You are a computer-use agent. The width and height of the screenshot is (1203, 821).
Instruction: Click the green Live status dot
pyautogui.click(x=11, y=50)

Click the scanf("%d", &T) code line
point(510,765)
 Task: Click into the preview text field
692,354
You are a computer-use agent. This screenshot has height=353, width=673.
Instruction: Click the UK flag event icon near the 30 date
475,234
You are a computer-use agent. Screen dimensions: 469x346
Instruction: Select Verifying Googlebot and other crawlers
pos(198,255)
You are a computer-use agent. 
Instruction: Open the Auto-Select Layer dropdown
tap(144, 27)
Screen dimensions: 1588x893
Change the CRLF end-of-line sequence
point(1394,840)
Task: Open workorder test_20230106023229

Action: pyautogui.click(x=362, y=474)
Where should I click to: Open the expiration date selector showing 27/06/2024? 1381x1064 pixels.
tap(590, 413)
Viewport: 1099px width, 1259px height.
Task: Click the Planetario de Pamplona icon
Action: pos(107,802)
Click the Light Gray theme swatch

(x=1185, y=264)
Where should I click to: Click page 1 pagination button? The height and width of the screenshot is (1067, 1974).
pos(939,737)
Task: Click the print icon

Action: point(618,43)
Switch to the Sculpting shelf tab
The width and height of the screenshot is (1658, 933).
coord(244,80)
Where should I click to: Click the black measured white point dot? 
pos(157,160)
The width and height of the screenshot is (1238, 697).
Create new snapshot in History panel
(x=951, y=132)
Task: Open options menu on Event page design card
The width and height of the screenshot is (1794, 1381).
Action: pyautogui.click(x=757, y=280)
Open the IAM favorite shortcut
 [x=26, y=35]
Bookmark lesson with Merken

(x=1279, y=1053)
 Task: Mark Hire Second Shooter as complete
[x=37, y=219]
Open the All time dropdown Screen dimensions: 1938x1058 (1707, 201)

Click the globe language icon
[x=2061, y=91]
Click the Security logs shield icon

PROBLEM DESCRIPTION => Copy out all lines of the listing where the word "dimensions" appears.

ANSWER TO THIS EXERCISE =>
You are a computer-use agent. Screen dimensions: 469x346
Screen dimensions: 1588x893
Open the All time dropdown Screen dimensions: 1938x1058 (1707, 201)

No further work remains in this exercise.